> Exercise description: Could you output each line below precisely as it stands, without the images?

> Provided records:
= = = =
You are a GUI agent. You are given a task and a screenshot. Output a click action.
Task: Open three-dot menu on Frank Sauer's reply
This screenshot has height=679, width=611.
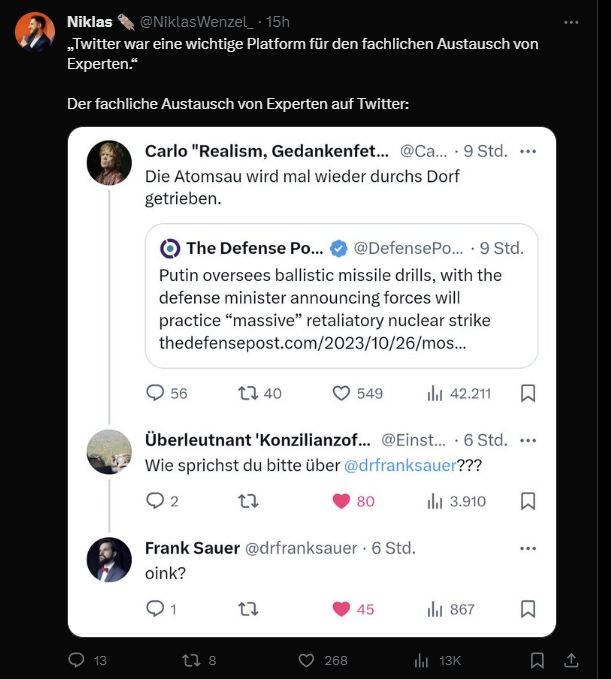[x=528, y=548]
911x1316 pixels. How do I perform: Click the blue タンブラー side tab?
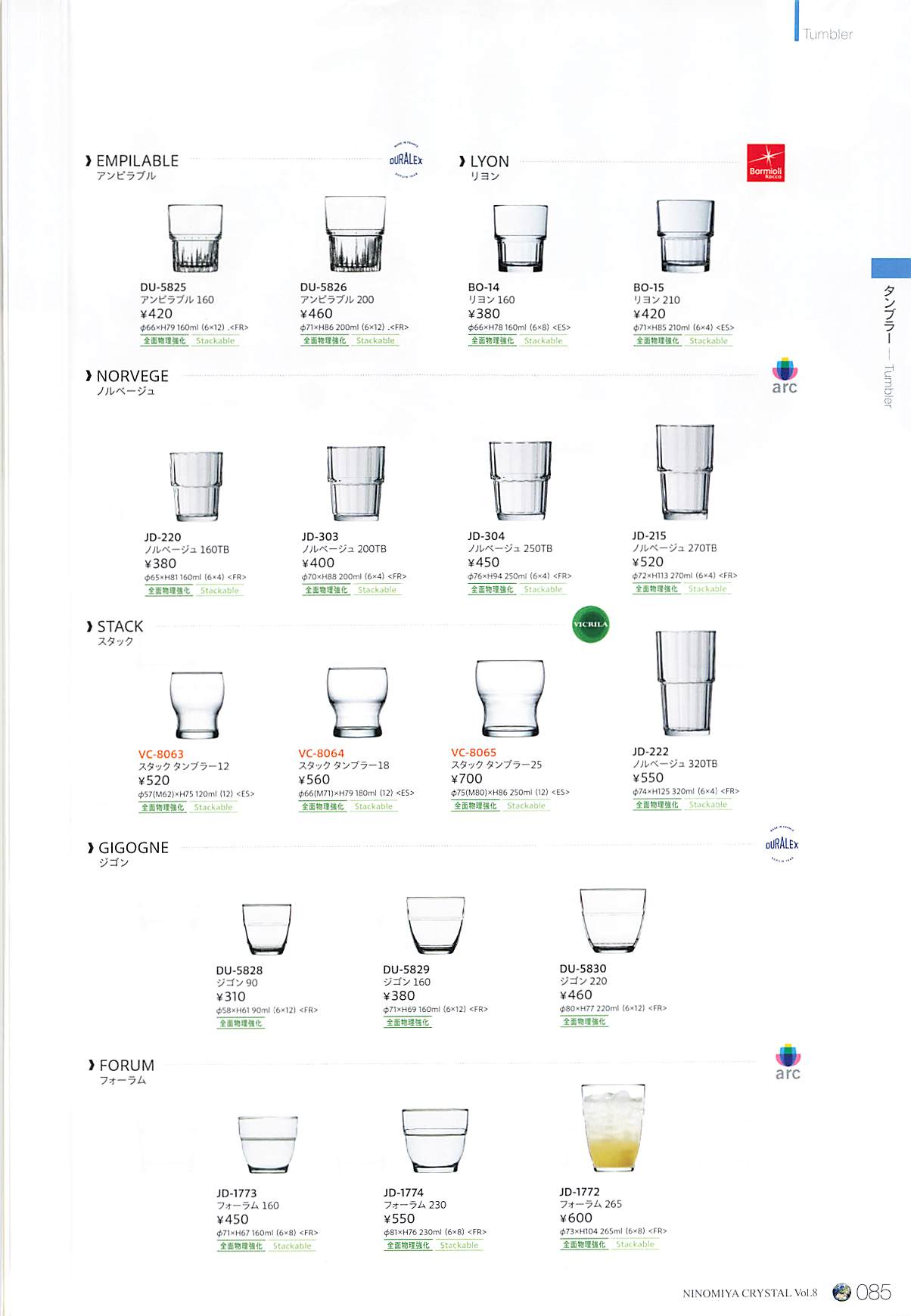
= = = =
> Exercise result:
You are a GUI agent. You are given a task and a screenshot. Output a click action.
Task: Open three-dot menu on Frank Sauer's reply
This screenshot has height=679, width=611.
[x=528, y=548]
911x1316 pixels. How do I perform: Click the blue タンブラー side tab?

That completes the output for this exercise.